Bloomberg a few weeks later, in an apparently delusional moment, said that the city's police force was his own private army.
Given the mayor's inclination to micro-manage, we cannot help but think that he had a hand in choosing to have the police hastily dispose of the books. (Of course, very disturbing has been the general reticence by the general commercial media on this matter.)
This trashing of a library is what spurred me to upload the photo of the Guy Montag figure from Francois Truffaut's film version of “Fahrenheit 451” and Heinrich Heine's quote about burning books and burning people. What an irony that the same season that saw the disposing of a library into the trash also saw the violent abuse of people, including the pepper-spraying of non-violent protestors.
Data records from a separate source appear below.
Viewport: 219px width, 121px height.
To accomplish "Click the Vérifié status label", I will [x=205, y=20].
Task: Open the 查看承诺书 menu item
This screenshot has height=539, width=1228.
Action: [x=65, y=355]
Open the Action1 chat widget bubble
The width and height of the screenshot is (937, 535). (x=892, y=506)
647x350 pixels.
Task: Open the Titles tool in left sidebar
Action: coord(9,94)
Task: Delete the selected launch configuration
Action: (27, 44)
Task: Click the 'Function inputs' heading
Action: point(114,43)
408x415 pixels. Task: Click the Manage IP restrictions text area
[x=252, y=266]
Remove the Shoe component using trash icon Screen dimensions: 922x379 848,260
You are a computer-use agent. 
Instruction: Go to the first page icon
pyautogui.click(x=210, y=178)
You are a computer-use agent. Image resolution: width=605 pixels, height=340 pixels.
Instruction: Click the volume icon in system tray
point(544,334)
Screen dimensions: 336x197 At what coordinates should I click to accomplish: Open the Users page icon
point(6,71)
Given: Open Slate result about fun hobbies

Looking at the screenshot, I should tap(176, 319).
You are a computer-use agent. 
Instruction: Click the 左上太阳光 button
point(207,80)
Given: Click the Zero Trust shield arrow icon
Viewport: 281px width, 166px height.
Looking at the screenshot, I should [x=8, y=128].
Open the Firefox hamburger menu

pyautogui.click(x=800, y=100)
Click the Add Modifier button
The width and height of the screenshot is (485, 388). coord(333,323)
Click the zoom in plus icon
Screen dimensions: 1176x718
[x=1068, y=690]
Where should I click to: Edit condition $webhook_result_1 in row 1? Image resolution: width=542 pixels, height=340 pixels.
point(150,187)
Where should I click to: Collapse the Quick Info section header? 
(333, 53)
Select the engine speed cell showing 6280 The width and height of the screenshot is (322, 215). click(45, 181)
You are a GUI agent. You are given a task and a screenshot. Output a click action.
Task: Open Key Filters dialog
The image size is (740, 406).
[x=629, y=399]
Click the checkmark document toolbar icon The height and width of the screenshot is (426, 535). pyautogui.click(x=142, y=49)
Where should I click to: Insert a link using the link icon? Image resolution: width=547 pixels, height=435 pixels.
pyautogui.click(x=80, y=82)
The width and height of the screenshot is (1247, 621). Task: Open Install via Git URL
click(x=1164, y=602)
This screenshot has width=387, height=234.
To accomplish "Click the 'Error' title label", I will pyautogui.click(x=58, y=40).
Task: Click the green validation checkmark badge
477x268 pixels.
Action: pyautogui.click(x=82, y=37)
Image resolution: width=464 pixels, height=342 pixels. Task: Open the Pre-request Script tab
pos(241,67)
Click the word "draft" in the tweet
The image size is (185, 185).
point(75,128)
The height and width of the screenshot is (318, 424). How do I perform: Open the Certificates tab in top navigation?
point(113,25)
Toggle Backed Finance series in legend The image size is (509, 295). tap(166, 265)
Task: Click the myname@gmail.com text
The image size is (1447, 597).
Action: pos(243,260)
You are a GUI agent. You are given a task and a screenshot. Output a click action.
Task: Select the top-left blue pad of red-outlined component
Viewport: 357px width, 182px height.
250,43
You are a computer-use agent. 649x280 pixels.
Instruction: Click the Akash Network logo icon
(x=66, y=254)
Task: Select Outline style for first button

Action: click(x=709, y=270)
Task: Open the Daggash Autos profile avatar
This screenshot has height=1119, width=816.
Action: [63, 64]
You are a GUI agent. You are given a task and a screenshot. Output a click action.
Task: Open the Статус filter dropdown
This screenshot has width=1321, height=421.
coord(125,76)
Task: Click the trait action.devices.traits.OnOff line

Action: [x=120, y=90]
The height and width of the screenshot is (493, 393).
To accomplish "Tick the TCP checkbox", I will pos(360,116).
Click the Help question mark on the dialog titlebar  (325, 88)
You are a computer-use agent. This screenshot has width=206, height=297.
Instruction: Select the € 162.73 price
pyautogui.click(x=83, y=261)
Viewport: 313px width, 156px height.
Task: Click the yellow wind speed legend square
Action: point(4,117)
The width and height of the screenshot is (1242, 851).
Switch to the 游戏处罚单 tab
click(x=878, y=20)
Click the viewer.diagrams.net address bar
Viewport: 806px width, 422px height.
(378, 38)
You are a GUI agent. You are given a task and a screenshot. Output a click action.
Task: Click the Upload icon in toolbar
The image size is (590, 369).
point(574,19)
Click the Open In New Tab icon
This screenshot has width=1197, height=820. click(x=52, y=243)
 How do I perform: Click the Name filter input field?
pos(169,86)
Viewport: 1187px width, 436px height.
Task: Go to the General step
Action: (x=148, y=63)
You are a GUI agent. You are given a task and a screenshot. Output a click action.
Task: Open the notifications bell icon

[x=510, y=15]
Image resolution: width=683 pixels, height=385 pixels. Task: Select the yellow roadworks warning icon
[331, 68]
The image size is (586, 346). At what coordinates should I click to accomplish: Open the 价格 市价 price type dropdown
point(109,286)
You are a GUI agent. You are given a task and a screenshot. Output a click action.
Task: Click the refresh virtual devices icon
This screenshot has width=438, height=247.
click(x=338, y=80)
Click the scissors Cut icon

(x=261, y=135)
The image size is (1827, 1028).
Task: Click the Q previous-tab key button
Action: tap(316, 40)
NYC Mayor Bloomberg calls NYPD "my own army"; Phoenix Police Pepper Spray Protestors Demonstrating ALEC
Hunter Walker, November 30, at PolitikerNY had the best piece on New York City Mayor Michael Bloomberg's public boast on Tuesday, November 29, 2011, that the New York Police Department (NYPD) is "my own army".

In a speech at MIT [in Cambridge, Massachusetts] last night to discuss the packed sweepstakes to build a tech campus in New York City, Mayor Bloomberg said he prefers City Hall to the White House. Almost immediately after Mayor Bloomberg dampened recent speculation he’s eyeing a White House bid, he added fuel to the fire by explaining why a mayor would be the best person for the job.

Mayor Bloomberg’s recent criticism of President Obama for allowing the debt reduction Supercommittee to fail led many political tea leaf watchers to believe he’s eyeing a potential White House bid. To the dismay of those who hope he’ll mount presidential campaign, Mayor Bloomberg began his speech last night by discussing why City Hall is just fine by him.

“I have my own army in the NYPD, which is the seventh biggest army in the world. I have my own State Department, much to Foggy Bottom’s annoyance. We have the United Nations in New York, and so we have an entree into the diplomatic world that Washington does not have,” Mayor Bloomberg said.

At first, Mayor Bloomberg sounded he was outlining why three terms as mayor was enough experience in public office for him, but he quickly switched gears and began characterizing City Hall as the perfect preparation for the White House because it allowed him to buck the Beltway establishment get real on-the-ground knowledge.

“I don’t listen to Washington very much, which is something they’re not thrilled about,” Mayor Bloomberg said. “We have every kind of people from every part of the world and every kind of problem.”

Mayor Bloomberg explained that, unlike Washington politicians, mayors are people of action.

“The difference between my level of government and other levels of government is that action takes place at the city level,” Mayor Bloomberg said. “The cities and mayors are where you deal with crime, you deal with real immigration problems, you deal with health problems, you deal with picking up the garbage.”

You see, according to Mayor Bloomberg, he and his mayoral colleagues are focused on results. It’s the rest of the politicians who are screwing things up.

“At the state or federal level, that’s where the real problems are. You see it particularly in American government at the moment where they are just unable to do anything, and yet, the mayors of this country still have to deal with the real world,” said Mayor Bloomberg.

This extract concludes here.